For more detailed information, please consult the ORCA manual.

Universal Solvation Model (SMD)#

The SMD method [Truhlar2009] can be thought as an improvement over the CPCM, since it uses the full solute electron density to compute the cavity-dispersion contribution instead of the area only.

This method requires more parameters, which makes it less flexible for unknown solvents (List of available solvents)! SMD can be requested similar to CPCM via simple input SMD(Solvent):

!B97M-V DEF2-SVP SMD(WATER)

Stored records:
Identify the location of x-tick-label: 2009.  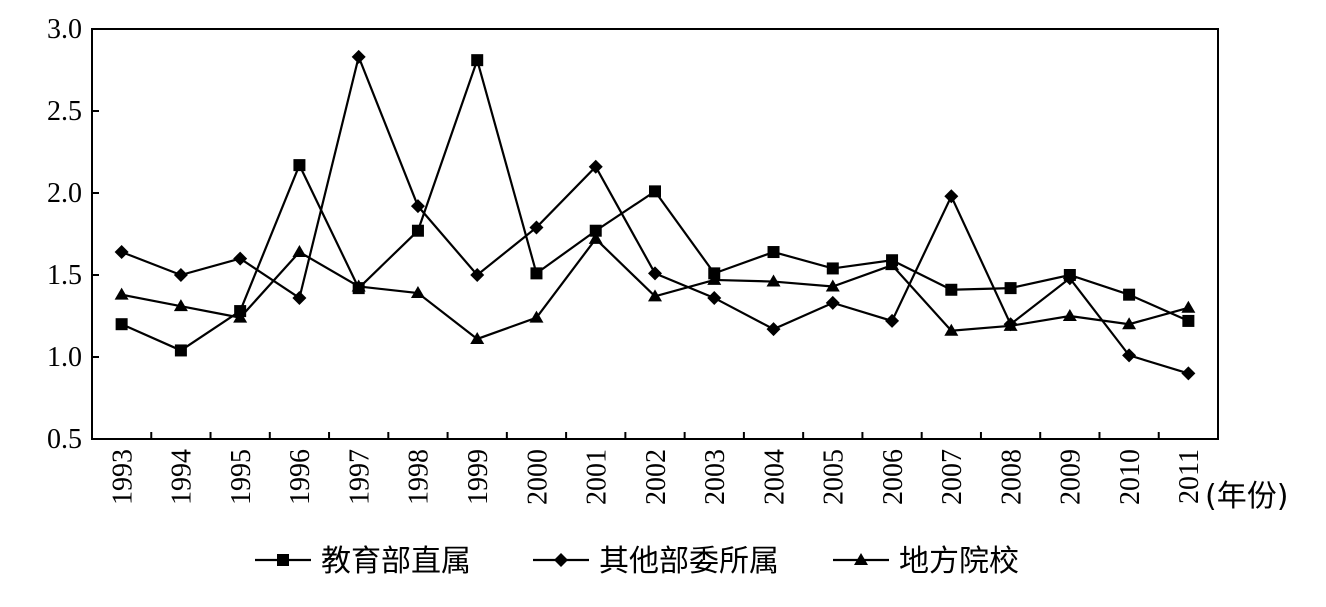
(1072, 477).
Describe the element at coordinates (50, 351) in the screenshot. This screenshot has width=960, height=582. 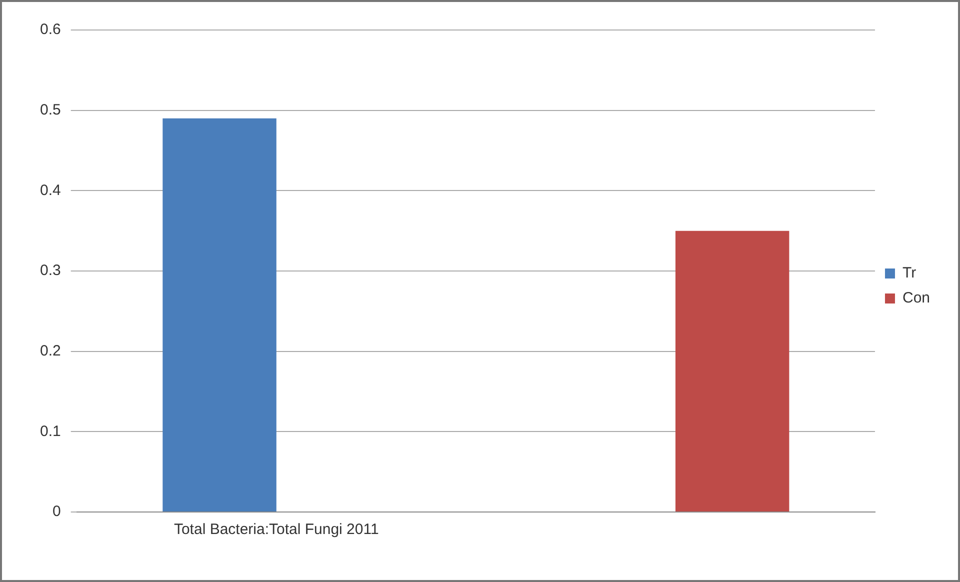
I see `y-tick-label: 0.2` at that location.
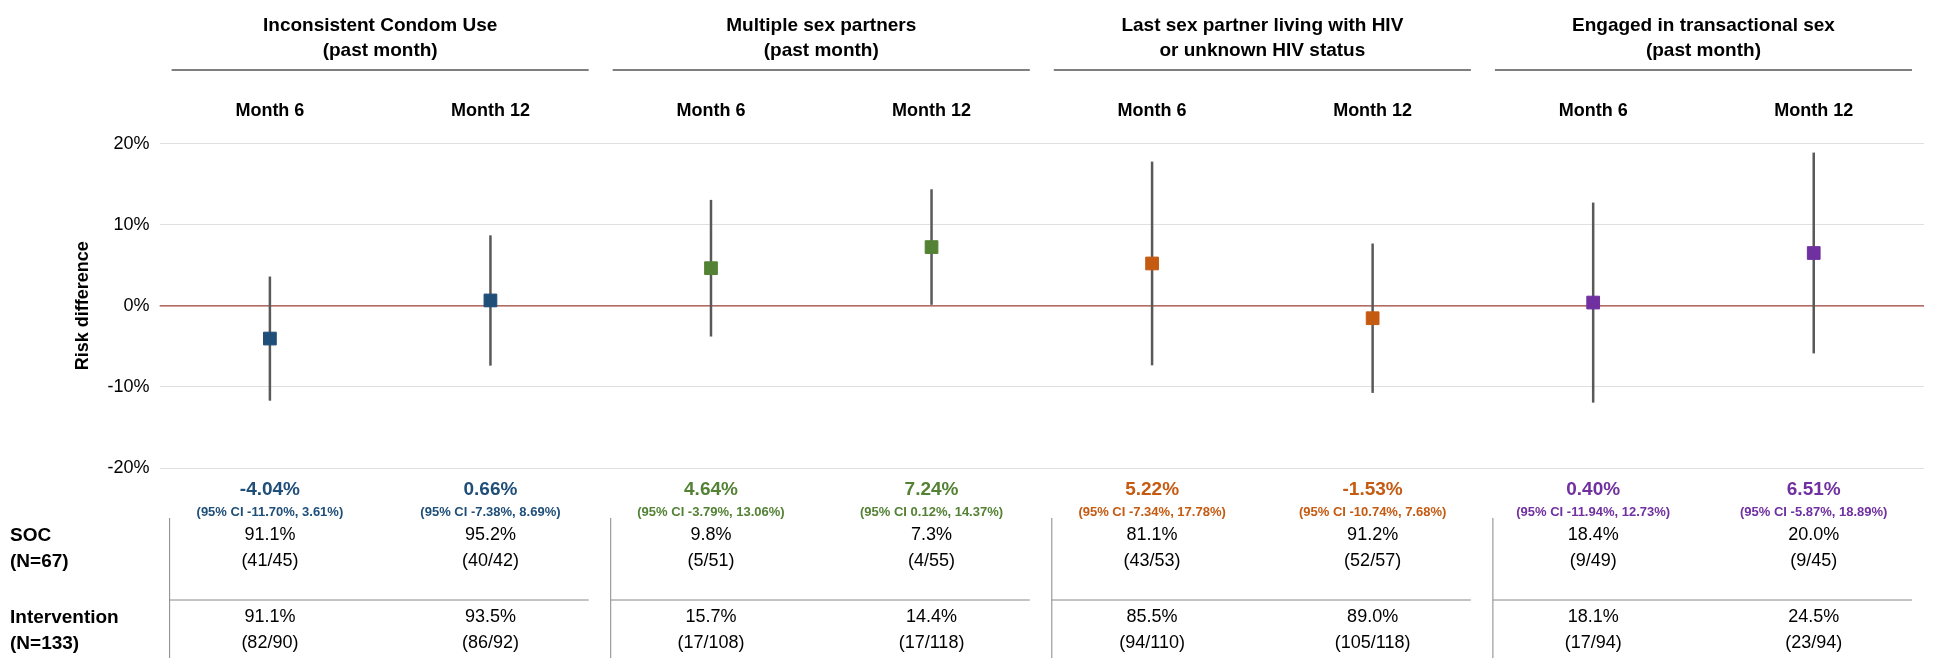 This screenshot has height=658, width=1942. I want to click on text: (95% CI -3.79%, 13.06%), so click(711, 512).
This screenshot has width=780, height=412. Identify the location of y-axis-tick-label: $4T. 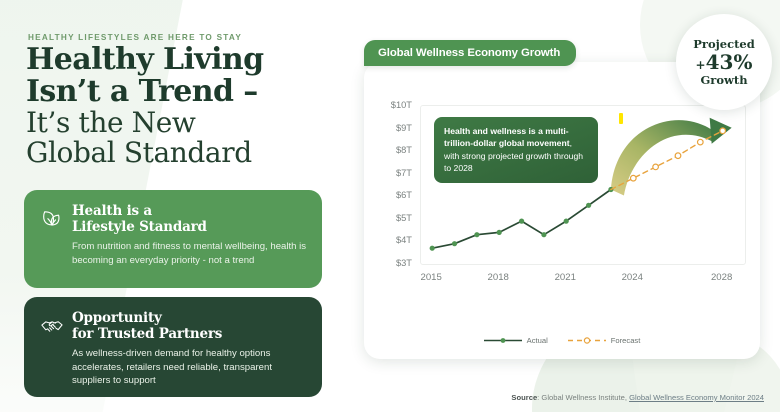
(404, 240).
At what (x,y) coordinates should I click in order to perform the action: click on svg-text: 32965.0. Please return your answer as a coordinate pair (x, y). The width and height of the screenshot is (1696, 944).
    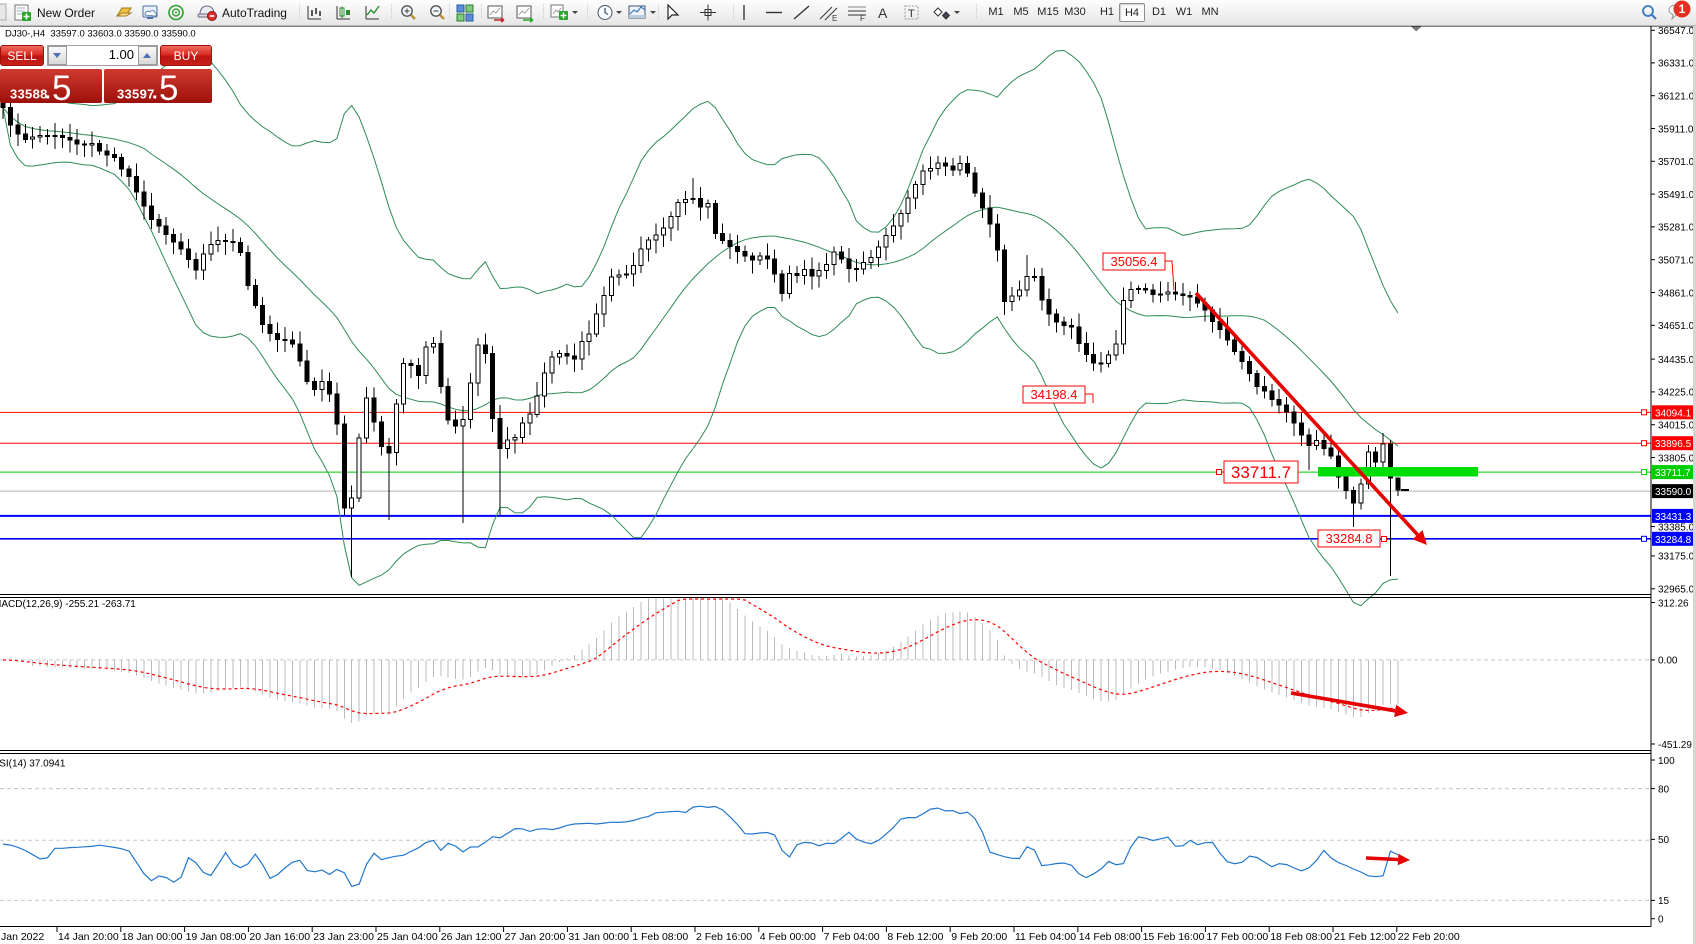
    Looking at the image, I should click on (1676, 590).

TASK LIST:
1. Answer these questions about the SMD solvation excerpt:
(a) What does SMD use to compute the cavity-dispersion contribution instead of the area only?
(b) What makes SMD less flexible for unknown solvents?
(c) Which document does the excerpt suggest consulting for more detailed information?
2. Carry the SMD solvation excerpt forward from the example input line that ends it.

RESULTS:
1.
(a) The full solute electron density.
(b) It requires more parameters.
(c) The ORCA manual.

2.
* XYZFILE 0 1 aspirin.xyz

The initial output is similar to CPCM, except that one now has the SMD descriptors:

--------------------
CPCM SOLVATION MODEL
--------------------
[...]
SMD-CDS solvent descriptors:
  Soln                                       ...    1.3328
  Soln25                                     ...    1.3323
  Sola                                       ...    0.0000
  Solb                                       ...    0.0000
  Solg                                       ...    0.0000
  Solc                                       ...    0.0000
  Solh                                       ...    0.0000

and the output before the the TOTAL SCF ENERGY header has:

----------------
TOTAL SCF ENERGY
----------------                                  
[...]
CPCM Dielectric    :         -0.03176518706751 Eh              -0.86437 eV
SMD CDS (Gcds)     :          0.01088483110166 Eh               0.29619 eV

One can use this $Δ G_{C D S}$ (Gcds) term, together with the $Δ G_{E N P}$ (CPCM Dielectric) to correct energies from further calculations.

Note

With ORCA 6, analytic gradients became available also for SMD!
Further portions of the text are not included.